[Saved data entries]

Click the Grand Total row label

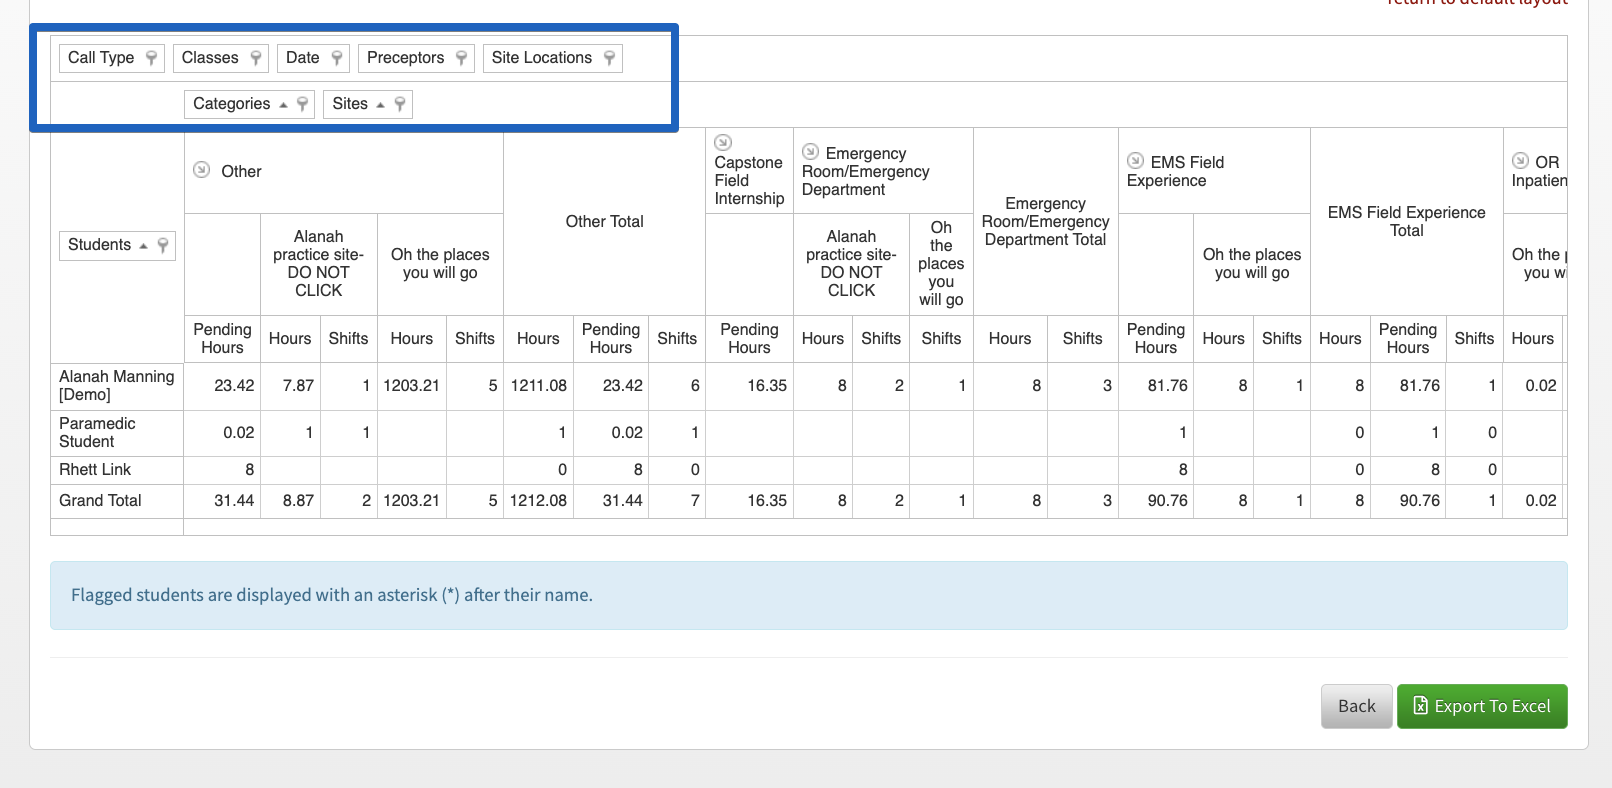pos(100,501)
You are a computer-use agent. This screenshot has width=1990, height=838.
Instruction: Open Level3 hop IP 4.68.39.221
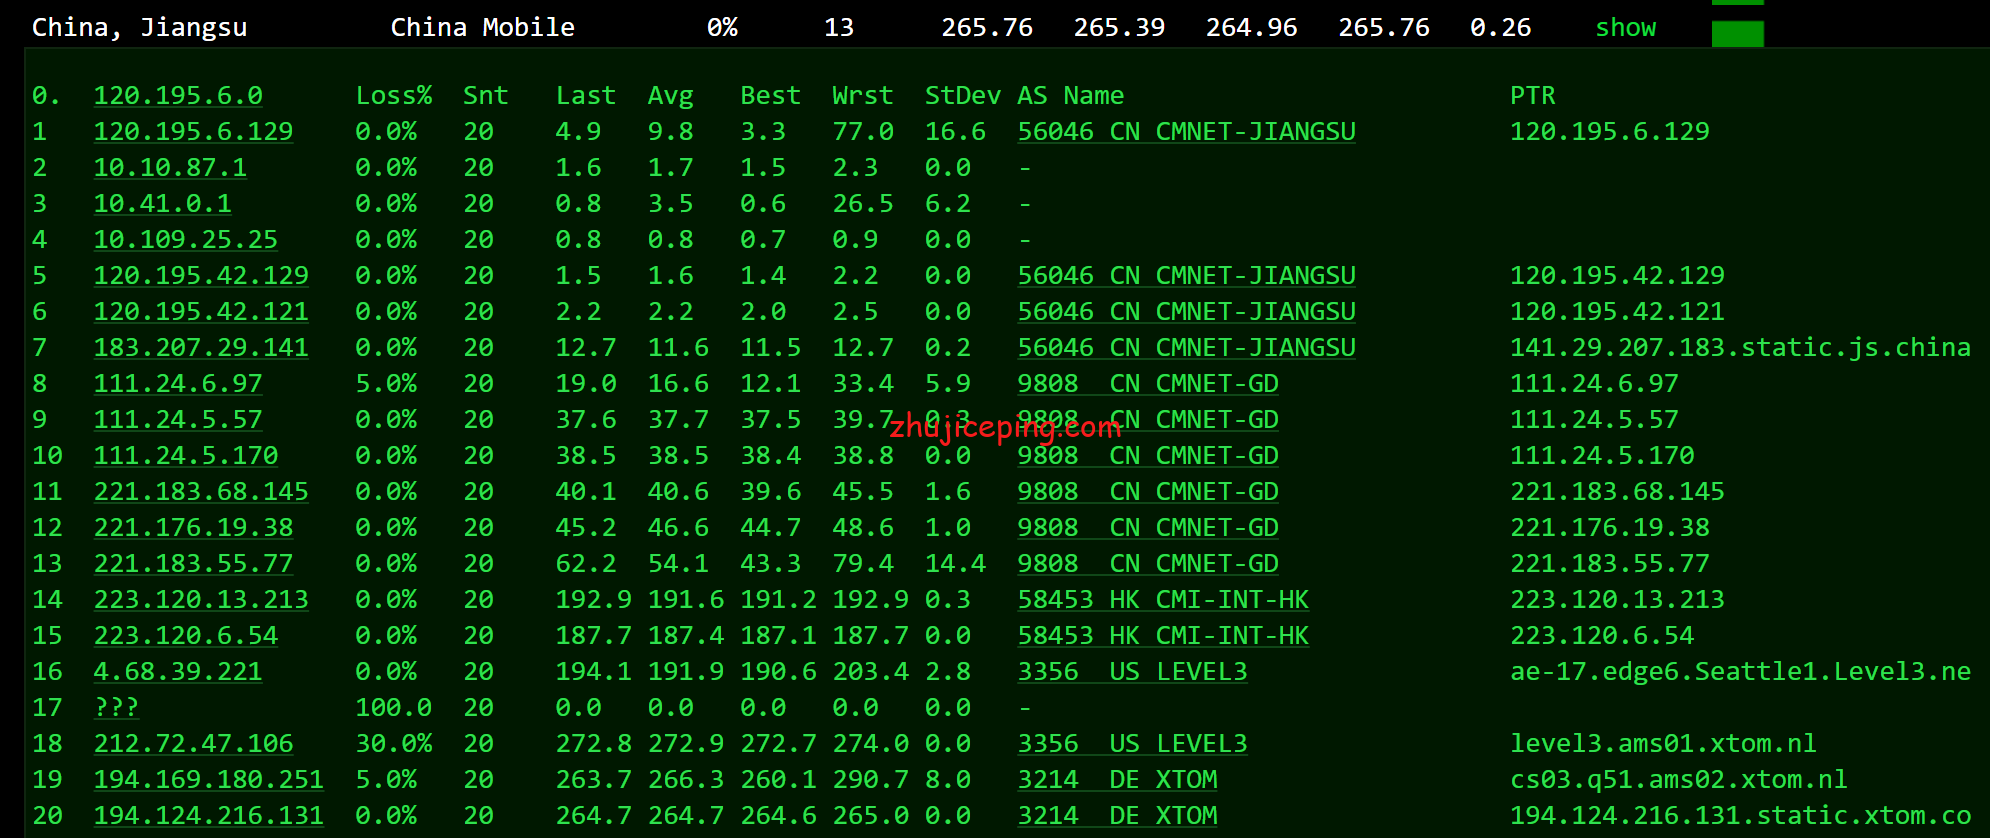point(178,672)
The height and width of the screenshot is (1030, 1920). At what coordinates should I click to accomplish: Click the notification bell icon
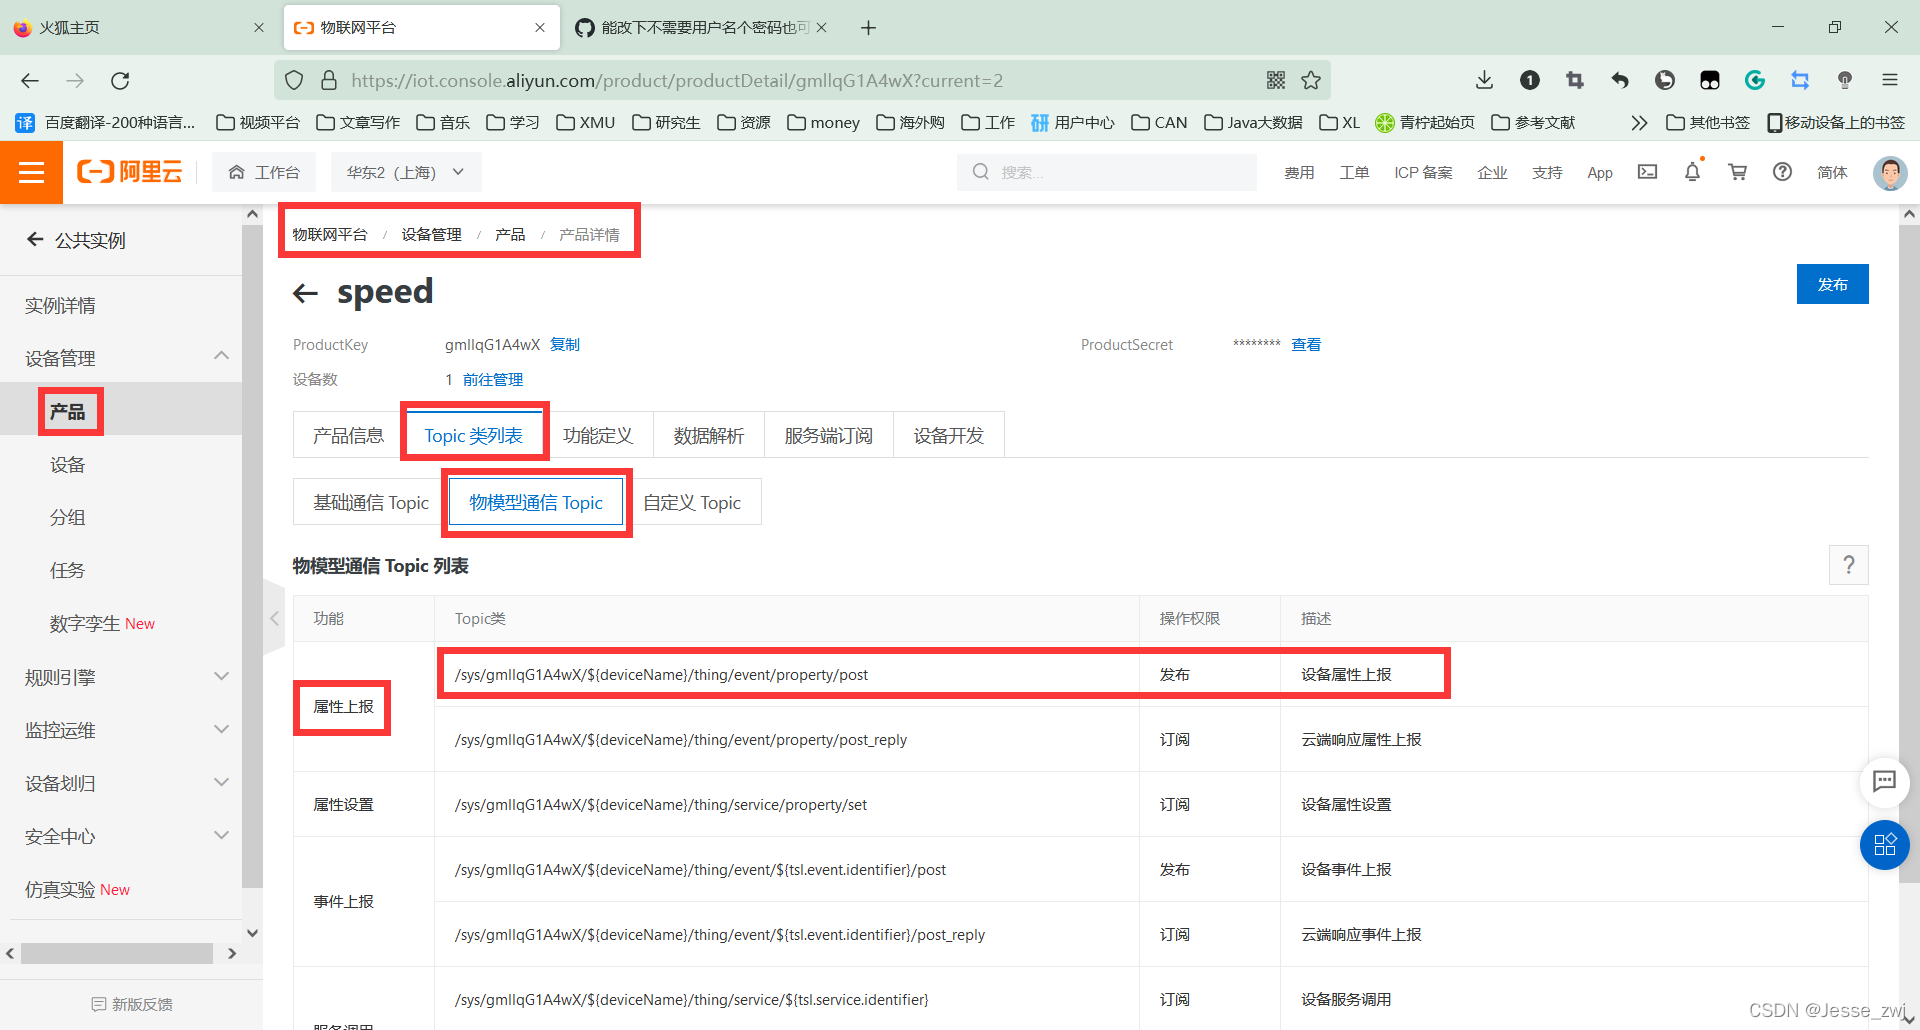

- PROBLEM DESCRIPTION: Count the lines in the items above that contain the string "width", and reply with the number alone.

- ANSWER FOR THE TASK: 2